The process of clustering applied in tsam includes for different steps: Preprocessing, clustering, adding extreme periods and backscaling. This is shown in the figure below.

The preprocessing mainly consists of an attribute-wise normalization of all time series in order to avoid overweighting of attributes with larger scales during the clustering process:

$x_{a,s}=\frac{x'_{a,s}-\min{x'_a}}{\max{x'_a}-\min{x'_a}}$

Then, all time steps within the chosen periods (e.g. hourly time steps within daily periods) are realigned in such a way that each period becomes an own row-vector or hyperdimensional point whose dimensions are formed by the number of time steps within the periods for each attribute.
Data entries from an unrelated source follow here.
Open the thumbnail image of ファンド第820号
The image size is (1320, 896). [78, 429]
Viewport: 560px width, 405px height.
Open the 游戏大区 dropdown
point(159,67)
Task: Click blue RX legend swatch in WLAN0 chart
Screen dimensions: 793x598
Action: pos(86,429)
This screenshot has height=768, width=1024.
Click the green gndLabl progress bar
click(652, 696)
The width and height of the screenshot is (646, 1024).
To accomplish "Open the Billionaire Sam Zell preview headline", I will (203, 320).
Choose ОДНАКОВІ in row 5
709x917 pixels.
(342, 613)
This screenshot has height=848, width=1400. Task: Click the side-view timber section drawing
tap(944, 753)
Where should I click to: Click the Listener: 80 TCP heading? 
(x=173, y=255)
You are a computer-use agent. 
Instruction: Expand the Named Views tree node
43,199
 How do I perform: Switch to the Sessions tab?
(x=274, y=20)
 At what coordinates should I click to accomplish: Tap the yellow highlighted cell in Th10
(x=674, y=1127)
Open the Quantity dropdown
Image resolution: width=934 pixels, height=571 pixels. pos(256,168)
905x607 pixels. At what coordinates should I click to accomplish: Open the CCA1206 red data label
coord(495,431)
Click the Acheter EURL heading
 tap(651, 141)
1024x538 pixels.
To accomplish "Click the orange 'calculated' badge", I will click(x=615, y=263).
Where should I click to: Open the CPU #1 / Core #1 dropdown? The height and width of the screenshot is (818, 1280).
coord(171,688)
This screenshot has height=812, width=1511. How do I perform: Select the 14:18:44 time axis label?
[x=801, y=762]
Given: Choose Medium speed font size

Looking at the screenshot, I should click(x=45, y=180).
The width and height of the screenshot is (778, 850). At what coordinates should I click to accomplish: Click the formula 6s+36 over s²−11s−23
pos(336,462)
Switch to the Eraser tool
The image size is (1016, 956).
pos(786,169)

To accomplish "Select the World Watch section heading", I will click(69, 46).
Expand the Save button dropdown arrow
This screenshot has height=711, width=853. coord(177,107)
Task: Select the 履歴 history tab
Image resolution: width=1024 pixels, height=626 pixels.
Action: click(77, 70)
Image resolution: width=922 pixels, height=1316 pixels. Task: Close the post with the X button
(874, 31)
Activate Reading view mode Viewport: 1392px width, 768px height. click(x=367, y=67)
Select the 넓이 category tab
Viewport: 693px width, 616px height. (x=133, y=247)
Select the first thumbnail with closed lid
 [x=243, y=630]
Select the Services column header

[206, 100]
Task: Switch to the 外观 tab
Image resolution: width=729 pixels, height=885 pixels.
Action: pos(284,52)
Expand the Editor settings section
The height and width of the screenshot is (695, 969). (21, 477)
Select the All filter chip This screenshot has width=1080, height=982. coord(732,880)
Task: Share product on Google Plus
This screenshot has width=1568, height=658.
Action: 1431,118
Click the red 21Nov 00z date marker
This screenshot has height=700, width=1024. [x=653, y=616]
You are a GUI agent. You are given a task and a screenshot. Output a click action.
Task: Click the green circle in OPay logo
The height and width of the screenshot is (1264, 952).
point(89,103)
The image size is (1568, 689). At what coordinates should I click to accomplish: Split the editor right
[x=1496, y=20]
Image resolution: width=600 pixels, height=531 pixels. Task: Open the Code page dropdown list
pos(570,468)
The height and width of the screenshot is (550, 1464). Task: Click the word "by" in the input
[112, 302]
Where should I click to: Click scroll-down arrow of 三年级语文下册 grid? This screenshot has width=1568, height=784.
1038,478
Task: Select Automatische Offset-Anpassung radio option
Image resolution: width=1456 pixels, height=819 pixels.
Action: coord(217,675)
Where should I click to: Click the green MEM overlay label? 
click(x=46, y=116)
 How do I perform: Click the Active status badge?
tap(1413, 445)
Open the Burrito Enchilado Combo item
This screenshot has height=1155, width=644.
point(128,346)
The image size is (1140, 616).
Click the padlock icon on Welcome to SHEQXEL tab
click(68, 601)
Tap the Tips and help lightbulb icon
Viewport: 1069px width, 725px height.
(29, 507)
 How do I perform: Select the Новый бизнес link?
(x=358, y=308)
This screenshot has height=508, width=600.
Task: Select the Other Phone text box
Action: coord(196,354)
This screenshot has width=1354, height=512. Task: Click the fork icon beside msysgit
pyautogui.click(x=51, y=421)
Then, clustering is applied to these hyperdimensional points. Clustering generally strives to group data points in such a way that points within a cluster are more similar to each other than data points from different clusters. An example for this is the k-means clustering algorithm with the objective function to minimize the sum of all distances of all data points to their cluster centers as given by:

$\min{\sum_{k=1}^{N_k}\sum_{p\in\mathbb{C}_k}}\text{dist}(x_p,c_k)^2$

With:

$\text{dist}(x_p,c_k)=\sqrt{\sum_{a=1}^{N_a}\sum_{t=1}^{N_t}(x_{p,a,t}-c_k)^2}$

And:

$c_k=\frac{1}{\left | \mathbb{C}_k \right |}\sum_{p\in\mathbb{C}_k}x_{p,a,t}$

After that and since some of the clustering methods in tsam are not preserving the average value of each time series, an optional attribute-wise rescaling step according to the following equation can be performed:

$c^*_{k,a,t}=c_{k,a,t}\frac{\sum_{p=1}^{N_p}\sum_{t=1}^{N_t}x_{p,a,t}}{\sum_{k=1}^{N_k}\left ( \left | \mathbb{C}_k \right |\sum_{t=1}^{N_t}c_{p,a,t} \right )} \qquad \forall \qquad k,a,t$

In an additional intermediate step the temporal resolution of the periods can also be decreased using segmentation. In the end all time series are scaled back to their original scale:

$c'^*_{k,a,t}=c^*_{k,a,t}\left ( \max{x'_a}-\min{x'_a} \right ) + \min{x'_a} \qquad \forall \qquad a$

The output of tsam are thus clustered periods with different numbers of occurences consisting of time segments with different lenghts.